**What you should do**
Output the lines starting at "This screenshot has" and ending at "Action: pos(275,113)" as a two-column CSV with the columns text and answer. Give one row for each text and its answer, quote every field, turn line breaks into spaces, and leave the pictures out.

**Given data**
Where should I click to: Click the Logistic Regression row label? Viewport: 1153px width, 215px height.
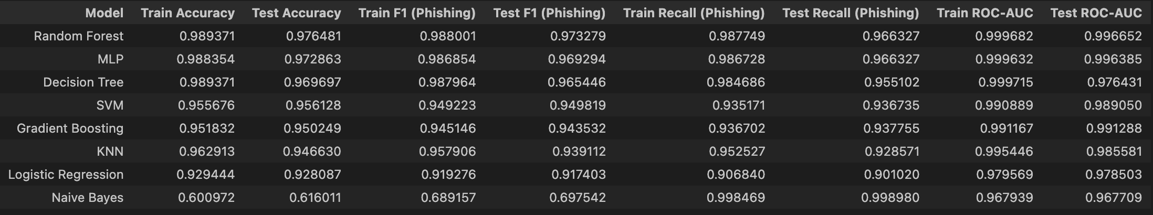click(66, 175)
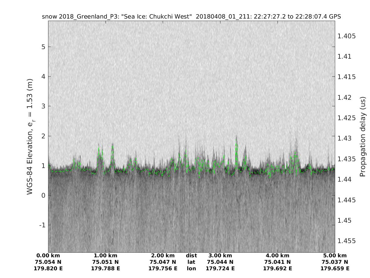Viewport: 370px width, 278px height.
Task: Select the 1.405 propagation delay tick
Action: [347, 36]
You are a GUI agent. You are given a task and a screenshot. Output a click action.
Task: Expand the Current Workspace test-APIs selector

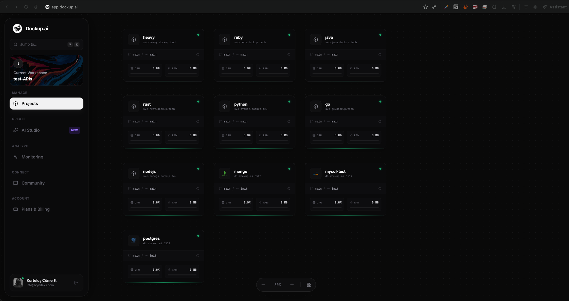pyautogui.click(x=46, y=70)
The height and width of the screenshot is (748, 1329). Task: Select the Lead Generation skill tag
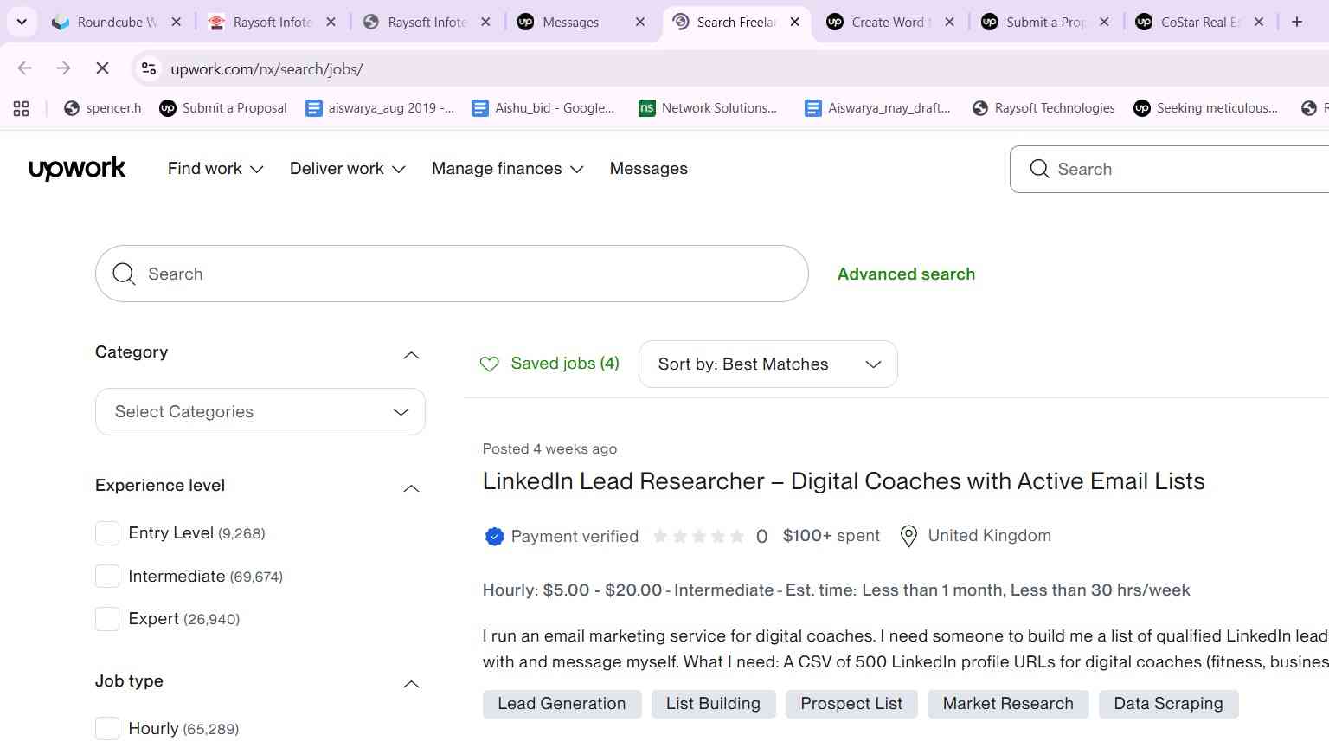coord(562,704)
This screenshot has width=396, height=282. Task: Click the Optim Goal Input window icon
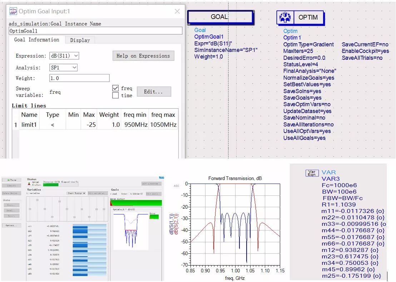pyautogui.click(x=13, y=11)

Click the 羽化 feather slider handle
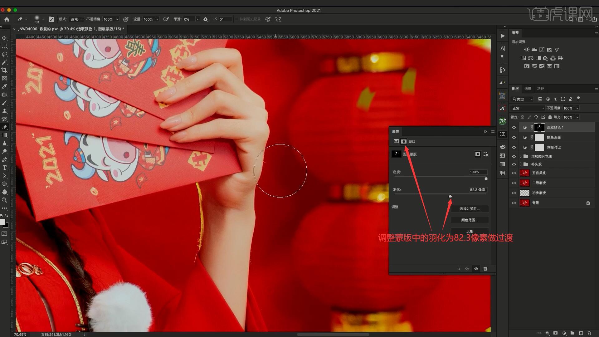[x=450, y=196]
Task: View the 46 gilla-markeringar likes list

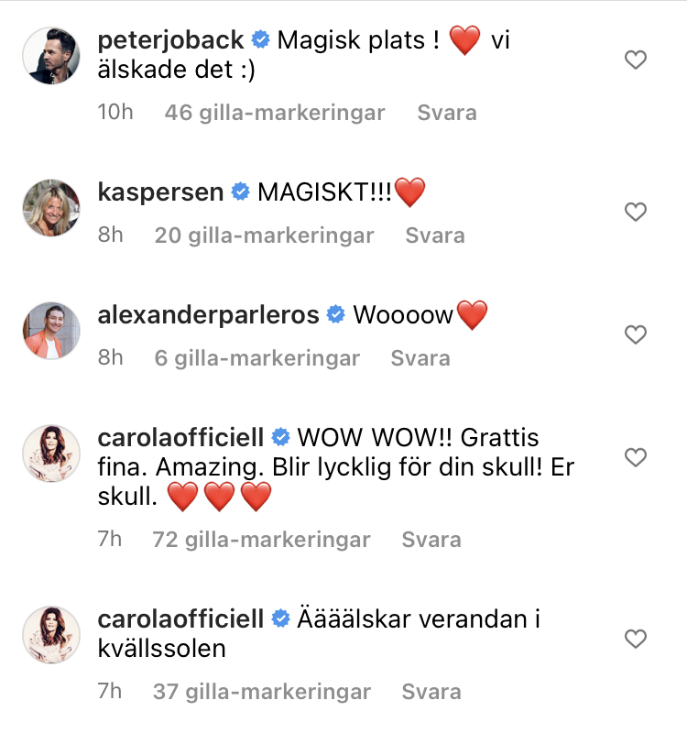Action: pos(275,113)
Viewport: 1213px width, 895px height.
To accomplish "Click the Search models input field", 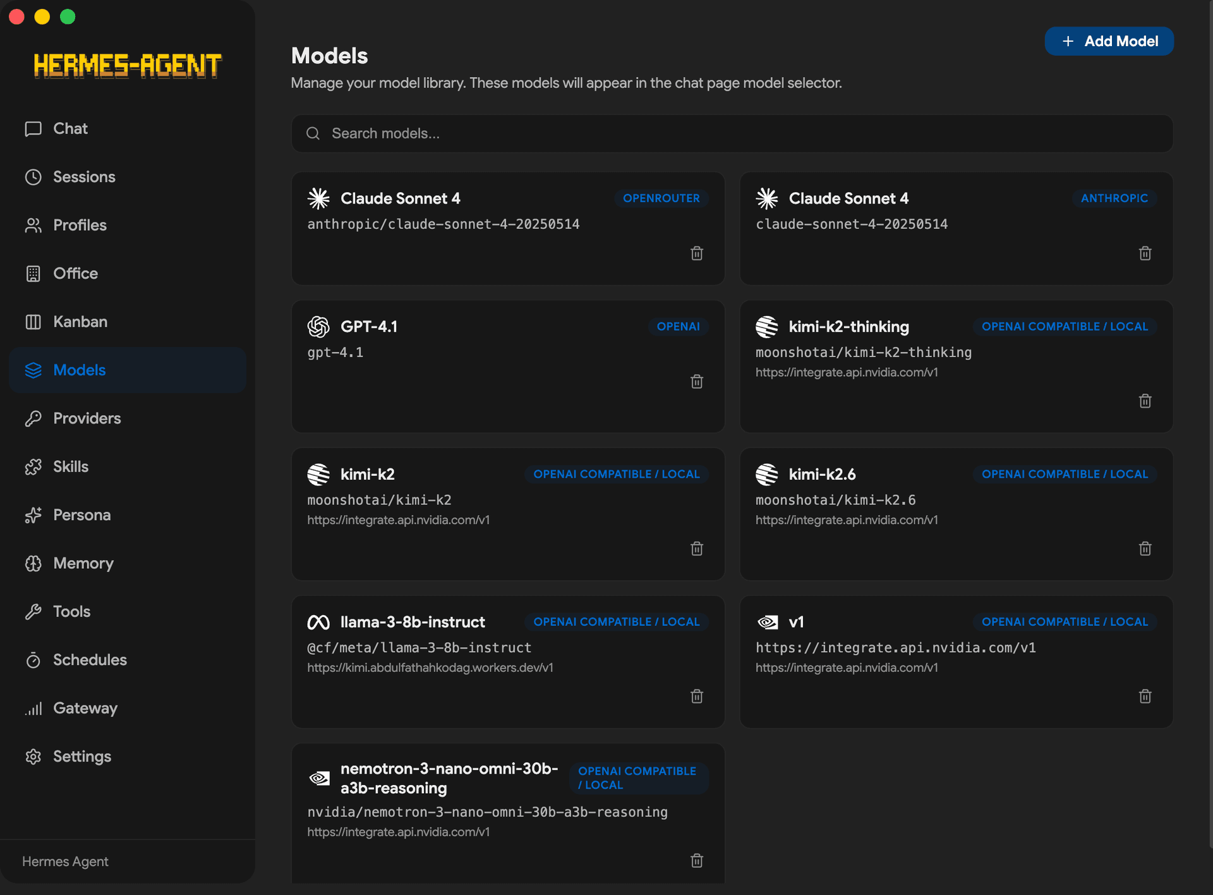I will tap(732, 133).
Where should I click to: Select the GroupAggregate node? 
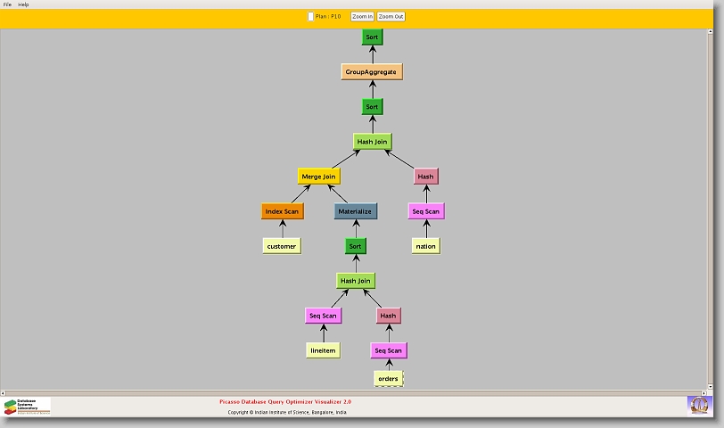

**Finished answer**
text,answer
"This screenshot has width=396, height=282. Task: Click the Optim Goal Input window icon","pyautogui.click(x=13, y=11)"
"Click the 羽化 feather slider handle","[x=450, y=196]"
"Task: View the 46 gilla-markeringar likes list","Action: pos(275,113)"